We will continue to monitor developments in this area, and encourage you to subscribe to be kept informed of latest developments. Please contact the authors or your usual Herbert Smith Freehills contacts for more information.
 

1 Unlike the Proposed Rule, the Final Rule clarifies that inquiries related to non-parties may be necessary to determine whether a party to a transaction is a person of a country of concern or a covered foreign person.
2 A “person of a country of concern” is defined as any individual that is a citizen or permanent resident of a country of concern, and not also a citizen or permanent resident of the U.S. This definition also covers entities with a principal place of business in, headquartered in, or incorporated in or otherwise organized under the laws of a country of concern. This definition further includes the government of a country of concern, as well as any entity that is directly or indirectly majority-owned by any person or entities otherwise considered a person of a country of concern.

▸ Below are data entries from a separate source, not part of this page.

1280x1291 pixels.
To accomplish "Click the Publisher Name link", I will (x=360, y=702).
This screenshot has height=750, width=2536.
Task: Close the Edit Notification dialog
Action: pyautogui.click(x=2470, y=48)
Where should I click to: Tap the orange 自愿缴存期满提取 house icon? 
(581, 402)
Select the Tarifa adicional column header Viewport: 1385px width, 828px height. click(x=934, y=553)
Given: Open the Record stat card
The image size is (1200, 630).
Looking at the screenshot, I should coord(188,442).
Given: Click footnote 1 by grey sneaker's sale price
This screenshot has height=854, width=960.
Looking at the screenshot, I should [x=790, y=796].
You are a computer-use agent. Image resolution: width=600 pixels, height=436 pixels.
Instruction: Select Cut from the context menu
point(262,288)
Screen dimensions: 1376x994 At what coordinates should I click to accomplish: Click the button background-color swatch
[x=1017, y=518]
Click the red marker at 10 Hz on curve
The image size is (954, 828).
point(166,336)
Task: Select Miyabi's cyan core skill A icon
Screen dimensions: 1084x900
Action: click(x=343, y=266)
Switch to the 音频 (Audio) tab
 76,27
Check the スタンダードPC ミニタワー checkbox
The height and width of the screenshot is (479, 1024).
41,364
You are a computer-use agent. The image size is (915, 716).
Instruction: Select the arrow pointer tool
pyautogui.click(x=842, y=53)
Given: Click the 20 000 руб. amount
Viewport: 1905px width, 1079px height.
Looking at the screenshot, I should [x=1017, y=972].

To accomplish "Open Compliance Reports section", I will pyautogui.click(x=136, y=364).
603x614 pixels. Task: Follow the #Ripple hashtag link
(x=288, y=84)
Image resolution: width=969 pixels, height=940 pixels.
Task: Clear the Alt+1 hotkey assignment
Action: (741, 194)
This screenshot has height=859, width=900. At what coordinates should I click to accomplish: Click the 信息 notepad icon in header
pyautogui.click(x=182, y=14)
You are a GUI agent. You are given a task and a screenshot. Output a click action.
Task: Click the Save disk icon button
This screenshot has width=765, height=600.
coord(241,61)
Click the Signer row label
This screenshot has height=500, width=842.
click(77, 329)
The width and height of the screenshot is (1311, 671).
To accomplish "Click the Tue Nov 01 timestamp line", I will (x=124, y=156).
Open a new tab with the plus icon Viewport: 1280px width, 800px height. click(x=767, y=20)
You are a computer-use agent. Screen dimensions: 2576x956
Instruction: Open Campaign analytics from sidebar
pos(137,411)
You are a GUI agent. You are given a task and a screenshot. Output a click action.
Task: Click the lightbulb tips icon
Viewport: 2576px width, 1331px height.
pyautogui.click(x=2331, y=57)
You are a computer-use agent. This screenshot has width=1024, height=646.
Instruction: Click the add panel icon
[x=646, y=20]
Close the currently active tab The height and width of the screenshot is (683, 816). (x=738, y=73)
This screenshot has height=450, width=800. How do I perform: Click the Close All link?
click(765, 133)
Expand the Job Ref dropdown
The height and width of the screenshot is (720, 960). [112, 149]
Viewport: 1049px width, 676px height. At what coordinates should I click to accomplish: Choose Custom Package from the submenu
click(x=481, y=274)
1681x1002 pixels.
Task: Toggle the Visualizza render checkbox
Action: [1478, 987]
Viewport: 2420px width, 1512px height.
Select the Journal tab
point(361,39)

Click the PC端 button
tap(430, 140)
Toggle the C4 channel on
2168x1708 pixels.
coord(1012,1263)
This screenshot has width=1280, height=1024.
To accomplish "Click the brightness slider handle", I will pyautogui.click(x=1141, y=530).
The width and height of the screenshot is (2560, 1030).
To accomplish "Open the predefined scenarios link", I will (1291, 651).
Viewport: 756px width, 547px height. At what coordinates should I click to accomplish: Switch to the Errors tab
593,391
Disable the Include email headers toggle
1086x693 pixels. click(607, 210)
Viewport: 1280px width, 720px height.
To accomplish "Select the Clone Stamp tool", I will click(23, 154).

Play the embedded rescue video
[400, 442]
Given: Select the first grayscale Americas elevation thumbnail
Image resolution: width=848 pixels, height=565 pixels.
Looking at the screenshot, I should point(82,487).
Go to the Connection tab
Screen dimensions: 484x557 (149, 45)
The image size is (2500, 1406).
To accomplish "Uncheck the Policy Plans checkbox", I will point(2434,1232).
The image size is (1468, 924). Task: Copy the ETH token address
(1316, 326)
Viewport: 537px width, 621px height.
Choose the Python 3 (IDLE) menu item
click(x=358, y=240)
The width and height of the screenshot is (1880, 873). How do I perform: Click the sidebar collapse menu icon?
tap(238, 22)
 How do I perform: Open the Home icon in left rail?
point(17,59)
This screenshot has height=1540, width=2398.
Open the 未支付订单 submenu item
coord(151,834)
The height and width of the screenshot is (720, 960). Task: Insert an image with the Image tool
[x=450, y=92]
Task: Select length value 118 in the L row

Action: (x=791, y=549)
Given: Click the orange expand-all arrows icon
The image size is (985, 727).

3 Unlike the Proposed Rule, the Final Rule clarifies that only persons that directly or indirectly hold a board seat on, a voting or equity interest in, or any contractual power to direct or cause the direction of the management or policies of any person of a country of concern that engage in a covered activity are considered “covered foreign persons.” Furthermore, unlike the Proposed Rule, the Final Rule clarifies that only those persons of a country of concern (engaged in a covered activity) that account for at least $50,000 (or equivalent) of the relevant financial metric of the U.S. person’s investment target or relevant counterparty (such as a JV partner) are considered “covered foreign persons.”
4 The Final Rule clarifies that the U.S. person must be an officer, director, or their functional executive equivalent and exercise its authority to direct, order, decide upon, or approve a transaction. If the U.S. person properly recuses itself from exercising that authority, it does not “knowingly direct an otherwise prohibited transaction.”
5 The Proposed Rule also provides for criminal penalties of up to a $1 million fine and/or 20 years imprisonment for “willful” violation of its provisions.